• [The problem]
Number of lines with "panel" in the listing: report it, and nothing else.

• [Materials provided]
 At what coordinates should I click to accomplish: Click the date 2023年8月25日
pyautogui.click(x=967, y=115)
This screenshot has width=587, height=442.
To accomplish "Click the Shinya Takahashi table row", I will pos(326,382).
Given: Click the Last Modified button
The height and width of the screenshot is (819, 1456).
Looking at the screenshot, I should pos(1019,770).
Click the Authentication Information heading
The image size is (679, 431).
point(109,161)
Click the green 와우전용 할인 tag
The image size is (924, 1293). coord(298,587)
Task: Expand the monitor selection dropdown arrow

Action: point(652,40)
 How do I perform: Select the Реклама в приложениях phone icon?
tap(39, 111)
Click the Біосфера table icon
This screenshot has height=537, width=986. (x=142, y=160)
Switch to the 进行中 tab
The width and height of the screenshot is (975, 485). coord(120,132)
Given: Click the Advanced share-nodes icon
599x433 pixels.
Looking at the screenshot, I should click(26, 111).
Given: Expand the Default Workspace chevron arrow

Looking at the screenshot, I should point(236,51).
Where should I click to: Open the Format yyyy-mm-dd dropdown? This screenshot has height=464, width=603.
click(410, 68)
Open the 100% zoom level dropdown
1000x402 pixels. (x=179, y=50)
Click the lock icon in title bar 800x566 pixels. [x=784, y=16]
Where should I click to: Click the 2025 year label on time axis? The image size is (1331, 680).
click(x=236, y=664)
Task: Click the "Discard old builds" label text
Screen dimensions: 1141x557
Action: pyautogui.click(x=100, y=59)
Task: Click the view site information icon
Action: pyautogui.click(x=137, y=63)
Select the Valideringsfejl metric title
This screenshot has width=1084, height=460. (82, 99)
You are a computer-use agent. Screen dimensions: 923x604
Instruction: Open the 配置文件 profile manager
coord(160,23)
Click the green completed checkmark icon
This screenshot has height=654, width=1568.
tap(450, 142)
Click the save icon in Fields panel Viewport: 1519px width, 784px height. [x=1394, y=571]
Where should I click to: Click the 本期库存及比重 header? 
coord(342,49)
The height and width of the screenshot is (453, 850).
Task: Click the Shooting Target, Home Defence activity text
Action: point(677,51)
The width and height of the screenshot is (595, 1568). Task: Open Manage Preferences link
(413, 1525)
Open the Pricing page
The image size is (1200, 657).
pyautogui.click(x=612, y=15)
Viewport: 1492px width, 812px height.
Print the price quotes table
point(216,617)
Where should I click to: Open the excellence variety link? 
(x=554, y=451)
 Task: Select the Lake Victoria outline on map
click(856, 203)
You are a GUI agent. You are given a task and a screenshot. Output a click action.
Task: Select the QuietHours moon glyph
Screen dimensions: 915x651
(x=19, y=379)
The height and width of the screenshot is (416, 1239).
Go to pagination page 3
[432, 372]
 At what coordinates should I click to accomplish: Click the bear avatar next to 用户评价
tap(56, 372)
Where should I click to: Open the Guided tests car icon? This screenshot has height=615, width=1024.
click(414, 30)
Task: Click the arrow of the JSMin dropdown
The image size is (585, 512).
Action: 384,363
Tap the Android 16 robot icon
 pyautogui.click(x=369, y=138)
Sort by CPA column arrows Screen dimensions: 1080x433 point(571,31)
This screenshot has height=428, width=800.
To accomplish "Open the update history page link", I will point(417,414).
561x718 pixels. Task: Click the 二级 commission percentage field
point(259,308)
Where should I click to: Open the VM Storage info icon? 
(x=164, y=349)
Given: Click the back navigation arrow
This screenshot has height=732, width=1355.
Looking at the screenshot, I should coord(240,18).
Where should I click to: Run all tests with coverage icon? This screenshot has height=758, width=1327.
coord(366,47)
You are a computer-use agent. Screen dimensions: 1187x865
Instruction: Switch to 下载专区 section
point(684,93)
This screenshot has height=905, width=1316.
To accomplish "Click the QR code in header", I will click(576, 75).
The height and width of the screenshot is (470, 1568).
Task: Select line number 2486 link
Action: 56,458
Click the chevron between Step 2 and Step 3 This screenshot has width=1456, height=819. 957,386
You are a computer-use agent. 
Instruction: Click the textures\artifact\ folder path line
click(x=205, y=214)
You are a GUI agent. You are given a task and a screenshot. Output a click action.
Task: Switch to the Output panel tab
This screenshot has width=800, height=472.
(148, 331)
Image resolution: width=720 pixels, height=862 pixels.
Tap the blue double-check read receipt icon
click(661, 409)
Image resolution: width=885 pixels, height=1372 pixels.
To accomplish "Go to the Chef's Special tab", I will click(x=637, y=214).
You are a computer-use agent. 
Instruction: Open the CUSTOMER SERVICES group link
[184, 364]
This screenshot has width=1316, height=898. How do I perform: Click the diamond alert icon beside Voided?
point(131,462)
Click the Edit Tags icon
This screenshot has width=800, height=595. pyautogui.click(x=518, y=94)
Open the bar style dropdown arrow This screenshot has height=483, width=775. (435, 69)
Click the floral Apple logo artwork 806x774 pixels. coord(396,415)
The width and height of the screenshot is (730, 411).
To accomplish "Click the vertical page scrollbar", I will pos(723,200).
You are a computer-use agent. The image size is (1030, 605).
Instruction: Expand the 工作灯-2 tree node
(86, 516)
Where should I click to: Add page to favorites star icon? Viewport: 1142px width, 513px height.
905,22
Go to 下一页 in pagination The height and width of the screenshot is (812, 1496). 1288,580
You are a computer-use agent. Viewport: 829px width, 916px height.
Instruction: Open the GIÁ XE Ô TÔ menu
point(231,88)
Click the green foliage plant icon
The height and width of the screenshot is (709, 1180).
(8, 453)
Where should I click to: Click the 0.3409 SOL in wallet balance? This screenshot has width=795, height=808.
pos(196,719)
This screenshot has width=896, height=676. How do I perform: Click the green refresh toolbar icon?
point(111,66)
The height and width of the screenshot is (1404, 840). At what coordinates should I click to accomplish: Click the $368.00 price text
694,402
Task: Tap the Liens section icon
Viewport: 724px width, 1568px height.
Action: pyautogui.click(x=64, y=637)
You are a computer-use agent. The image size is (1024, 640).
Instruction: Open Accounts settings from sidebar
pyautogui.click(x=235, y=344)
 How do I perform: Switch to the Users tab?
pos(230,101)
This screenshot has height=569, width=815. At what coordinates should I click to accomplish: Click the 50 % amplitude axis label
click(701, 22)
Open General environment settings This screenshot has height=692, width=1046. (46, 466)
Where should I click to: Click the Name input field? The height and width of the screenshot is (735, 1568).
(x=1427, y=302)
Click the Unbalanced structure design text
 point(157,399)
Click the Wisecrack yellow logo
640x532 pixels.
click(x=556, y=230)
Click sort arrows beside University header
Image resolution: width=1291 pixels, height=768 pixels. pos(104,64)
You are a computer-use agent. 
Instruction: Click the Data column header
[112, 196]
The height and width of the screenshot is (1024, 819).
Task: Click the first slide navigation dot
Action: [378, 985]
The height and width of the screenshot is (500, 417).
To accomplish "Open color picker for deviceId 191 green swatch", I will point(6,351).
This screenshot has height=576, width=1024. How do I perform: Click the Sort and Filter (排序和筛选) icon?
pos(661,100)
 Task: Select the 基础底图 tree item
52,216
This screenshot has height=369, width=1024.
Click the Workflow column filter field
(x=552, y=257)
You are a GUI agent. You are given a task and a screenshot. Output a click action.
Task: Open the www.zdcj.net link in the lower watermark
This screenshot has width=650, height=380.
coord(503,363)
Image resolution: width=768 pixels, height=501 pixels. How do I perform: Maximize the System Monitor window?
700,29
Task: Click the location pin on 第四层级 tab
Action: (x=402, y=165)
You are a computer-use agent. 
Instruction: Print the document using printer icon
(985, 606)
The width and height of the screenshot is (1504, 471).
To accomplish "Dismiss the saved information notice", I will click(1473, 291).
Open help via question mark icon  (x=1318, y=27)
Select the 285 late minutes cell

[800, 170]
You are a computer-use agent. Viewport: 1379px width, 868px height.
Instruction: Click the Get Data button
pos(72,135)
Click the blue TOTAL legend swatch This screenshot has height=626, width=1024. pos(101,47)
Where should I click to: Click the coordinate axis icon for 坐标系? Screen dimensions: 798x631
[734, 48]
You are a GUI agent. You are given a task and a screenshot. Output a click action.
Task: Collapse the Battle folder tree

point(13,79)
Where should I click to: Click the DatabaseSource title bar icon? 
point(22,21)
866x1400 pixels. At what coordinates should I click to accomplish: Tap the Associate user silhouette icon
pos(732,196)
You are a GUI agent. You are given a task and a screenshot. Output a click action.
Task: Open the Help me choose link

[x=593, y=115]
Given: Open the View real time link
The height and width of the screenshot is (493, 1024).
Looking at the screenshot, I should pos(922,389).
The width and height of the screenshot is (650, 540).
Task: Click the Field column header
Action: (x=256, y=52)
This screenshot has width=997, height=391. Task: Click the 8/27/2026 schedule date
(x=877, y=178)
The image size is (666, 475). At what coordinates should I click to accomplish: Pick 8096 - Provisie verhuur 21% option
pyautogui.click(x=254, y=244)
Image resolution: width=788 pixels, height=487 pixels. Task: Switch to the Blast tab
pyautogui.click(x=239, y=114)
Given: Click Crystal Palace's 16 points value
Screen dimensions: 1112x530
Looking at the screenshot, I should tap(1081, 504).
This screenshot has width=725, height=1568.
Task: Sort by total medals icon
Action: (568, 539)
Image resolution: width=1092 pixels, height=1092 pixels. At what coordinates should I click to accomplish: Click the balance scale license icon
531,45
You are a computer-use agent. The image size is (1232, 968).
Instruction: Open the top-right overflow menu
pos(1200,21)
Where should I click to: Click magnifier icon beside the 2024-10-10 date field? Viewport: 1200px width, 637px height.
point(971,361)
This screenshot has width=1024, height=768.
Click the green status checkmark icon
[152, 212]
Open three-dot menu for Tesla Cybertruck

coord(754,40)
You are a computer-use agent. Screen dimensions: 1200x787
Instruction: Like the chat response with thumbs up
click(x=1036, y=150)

• [Response to the exercise]
2